Why Matt Dillon Didn’t Bring a Vitamix to Upper Bar Ferdinand

“I’m overwhelmed by the direction the world is going.”

By Kathryn Robinson August 4, 2016

Matt dillon bar ferdinand wwgxdx

Image: Sarah Flotard

“I like wine,” Matt Dillon recently told me by phone. “Cider too. I’m not a cocktail person, I’m not even a beer person. One single agricultural product preserved. I think of wine as food; it just happens to have alcohol in it.”

This explains Upper Bar Ferdinand, Dillon’s elegantly angular Capitol Hill wine bar and the subject of my August restaurant review. UBF is focused on small-production family bodegas around the world—and the food that arises around them. “The wines we love, the ones we want to drink…they’re just really inspiring culinarily.”

“Every time I do something I get even more minimalist—whether it’s farming the food or raising the chickens,” Dillon said, by way of explanation about that food. “So I wanted to make this really limited menu of very limited products, not to have a big run on the system. I wanted to challenge myself: Only a certain amount of electronics, only buy from a few people. I have five pieces of electrical equipment in the restaurant. I don’t want to achieve a texture with a Vitamix. If we can’t produce something with a mortar and pestle, we won’t do it. I work with my hands on the farm; I want to work with my hands in the restaurant.”
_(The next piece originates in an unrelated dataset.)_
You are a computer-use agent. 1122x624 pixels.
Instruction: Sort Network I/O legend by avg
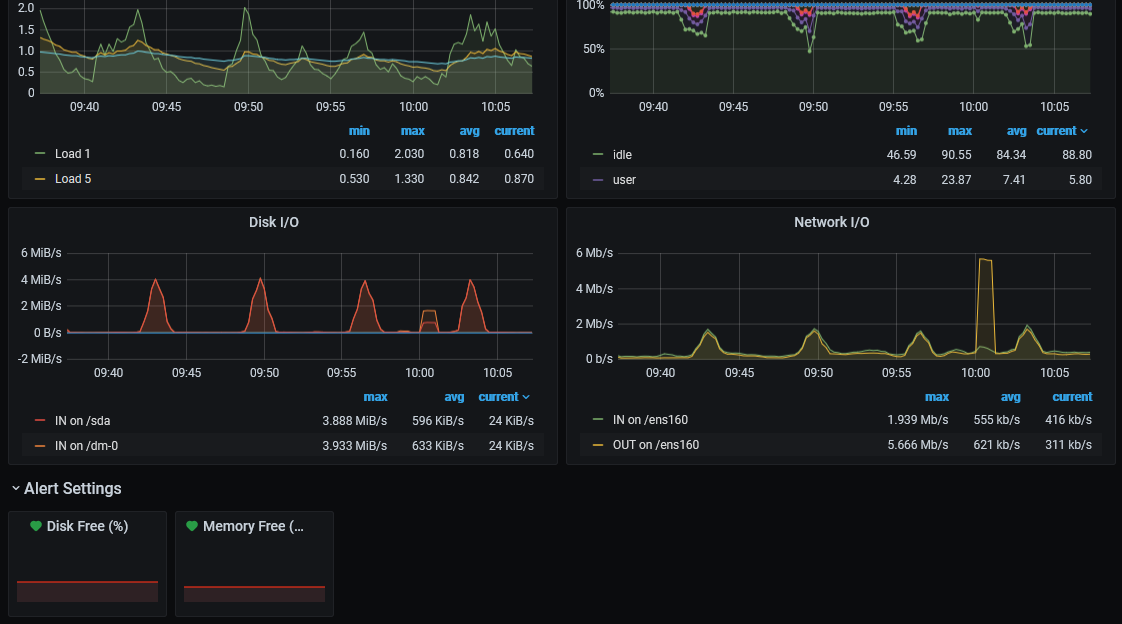click(1010, 396)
Dillon’s Vashon farm produces all the chicken, pork, and lamb for Upper Bar Ferdinand. Before the season warmed enough to yield fresh herbs, he limited himself to dried. “The whole world is changing, and I’m overwhelmed by the direction the world is going. I think about it all the time. I’m not trying to make a statement by what I’m doing, I just don’t want to participate by using lots of Seran wrap. I’m trying to be really thoughtful in how I want to choose my battles. I’ve always sort of had that approach, but there’s a lot of pressure now on restaurateurs—especially now that there are 8 billion restaurants in Seattle and the market is in many ways so saturated.”

Diners, indeed, have more choices than ever on where to dine in this city—and this is one restaurateur whose bottom line transcends, well, the bottom line. “[As a restaurateur] you have an ability to have a relationship and participate with the earth and animals and vegetables and guests and space…” Dillon trails off, thinking. “It’s not about business to me. It’s about exploration and deeper understanding.”